Husky U.S. grade blue-eyed soul zaczyna się tutaj. Gruff i crusty, R&B rocker wziął Shorty Long’s loping oparte na bluesie „Devil”, ramped go do prędkości palpitacji serca, i szczepione równie wyścigowy „Good Golly” na rowku do masywnego hitu 1966 – który sam był później i legendarnie pokryte przez Bruce Springsteen i E Street Band w ich „Detroit Medley.”

„The Girl Can’t Help It”

The Animals: „The Girl Can’t Help It”
U szczytu sławy „House of the Rising Sun”, niezakotwiczony Eric Burdon, Alan Price i spółka przekształcili piosenkę Richarda o soczystej lubieżności w surowy popowy hit w 1964 roku.

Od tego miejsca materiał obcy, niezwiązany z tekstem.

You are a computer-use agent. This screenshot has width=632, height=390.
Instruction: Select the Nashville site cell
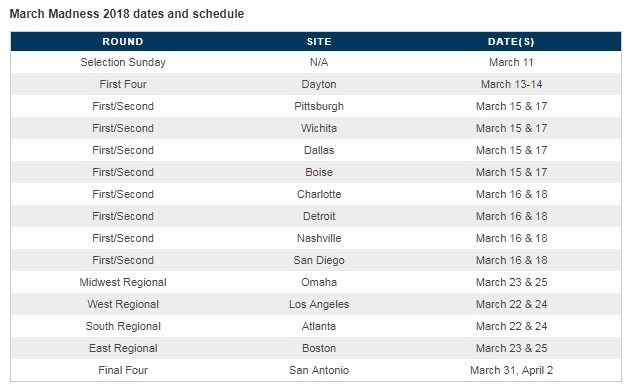click(x=319, y=238)
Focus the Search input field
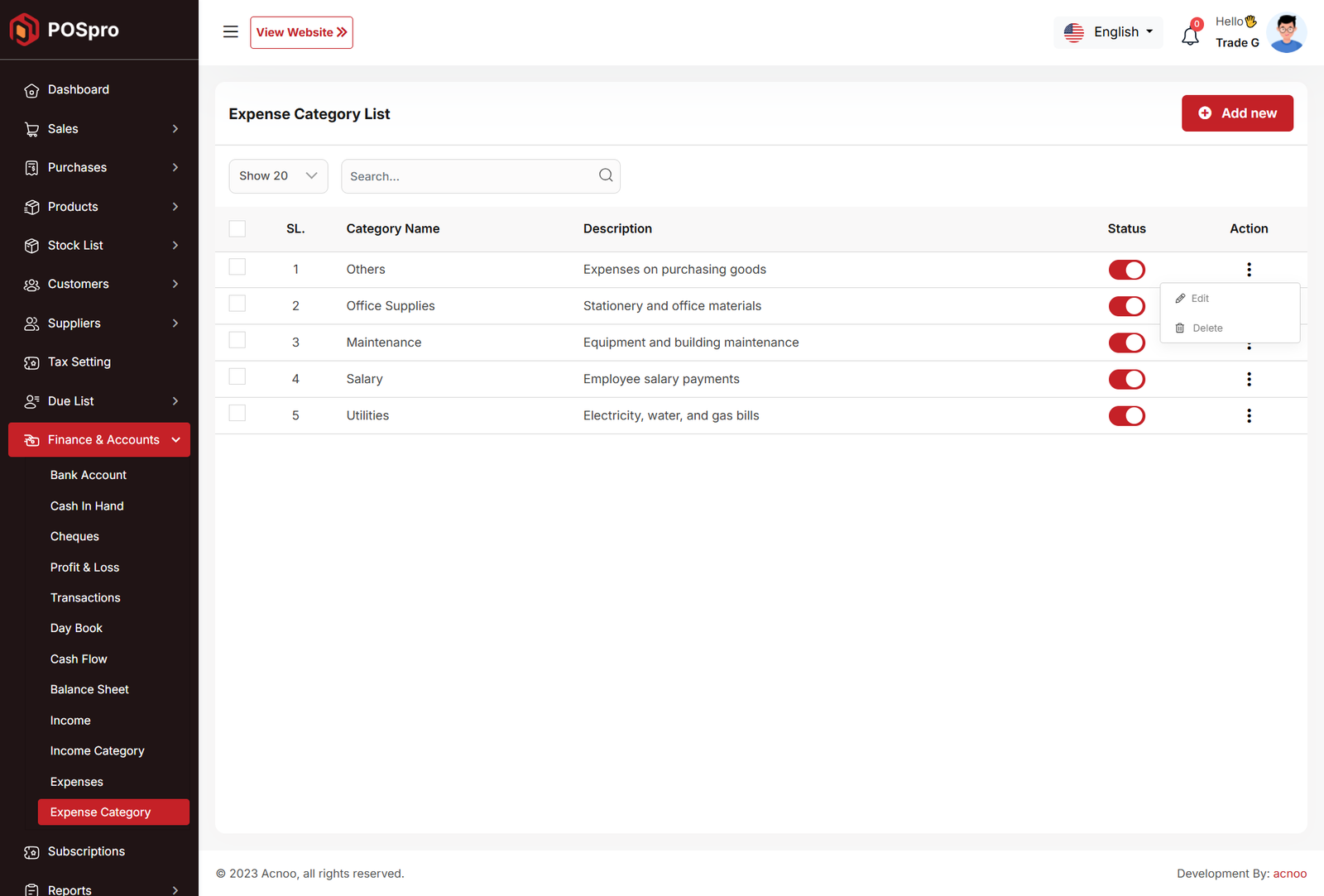 pyautogui.click(x=468, y=176)
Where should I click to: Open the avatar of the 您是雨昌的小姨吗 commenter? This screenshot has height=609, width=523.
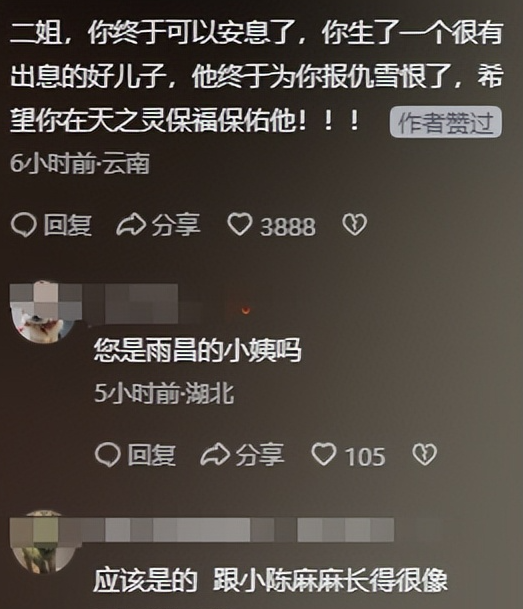click(x=43, y=312)
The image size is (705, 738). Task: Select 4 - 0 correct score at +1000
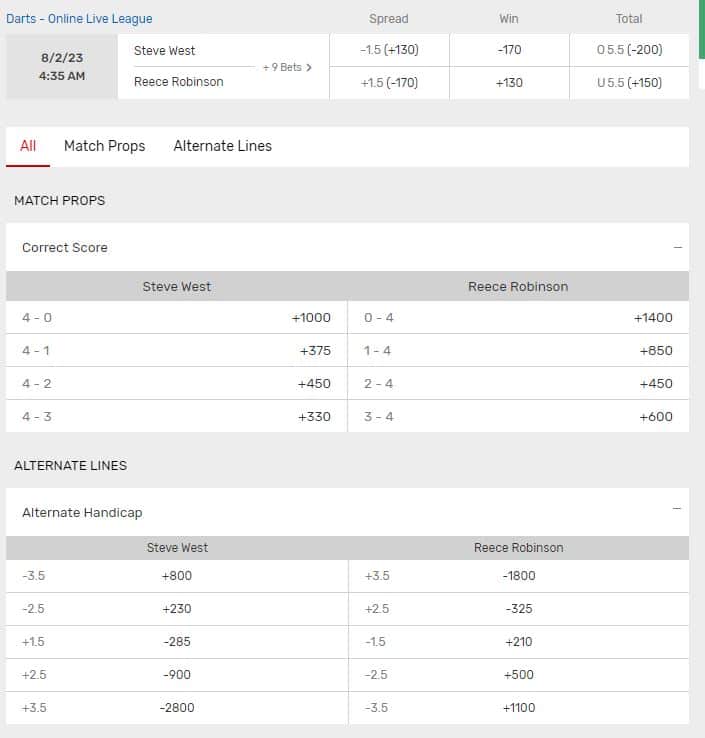pyautogui.click(x=176, y=318)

„Lucille,” na żywo w 1973 roku

Deep Purple: „Lucille:
Na swoim albumie koncertowym „Made in Japan” z 1972 roku, brytyjscy zwiastuni heavy metalu Deep Purple, zmieniają kołyszący romans Little Richarda w groźny, ośmiominutowy jam. Zwróćcie uwagę na fuzzowe brzmienie sześciu strun gitarzysty Richiego Blackmore’a, połączone z zębatymi organami Jona Lorda podczas intro.

„Tutti Frutti”

André Rieu & His Johann Strauss Orchestra: „Tutti Frutti”
Można by pomyśleć, że ta dęta, orkiestrowa interpretacja propulsywnego klasyka Richarda zabrzmi w tym wykonaniu na żywo z Sydney kornie, campowo i opryskliwie. Miałbyś rację – i to właśnie sprawia, że jest to niesamowite, a nawet bardziej owocowe.

„Jenny Jenny”

Delaney & Bonnie & Friends with Eric Clapton: „Little Richard Medley”
Jeśli szukasz usłyszeć „Tutti Frutti”/”The Girl Can’t Help It”/” Long Tall Sally”/”Jenny Jenny” w wersji białego gospel, przyspieszonej i uduchowionej, to jest to miejsce.

„Slippin’ and Slidin'”

The Band: „Slippin’ and Slidin'”
The Band uczynił z najbardziej mokrego przeboju Little Richarda zszywkę swoich setów na żywo, zawsze grupowy sing-a-long i zawsze hałaśliwy. W tej wersji, nagranej podczas legendarnej trasy „Festival Express” w 1970 roku, zespół daje z siebie wszystko, z ostrą gitarą prowadzącą Robbiego Robertsona i prawdziwie szalonym solo organowym Gartha Hudsona.

„Long Tall Sally”

Bruce Springsteen & the E Street Band: „Long Tall Sally”
Jeśli ktokolwiek mógłby zmierzyć się z uświęconym potem i duszą Little Richarda, to jest to The Boss, Little Stevie i ich sławny zespół. Sprawdźcie to znakomite, soundboardowe nagranie z Bostonu z 4 lutego 2016 roku. Rogi E Street są w ogniu, E Street jest perkolacja i można poczuć żyły w Springsteen następny wyskakuje z rock and roll glee.

.

Dodaj komentarz

Twój adres e-mail nie zostanie opublikowany.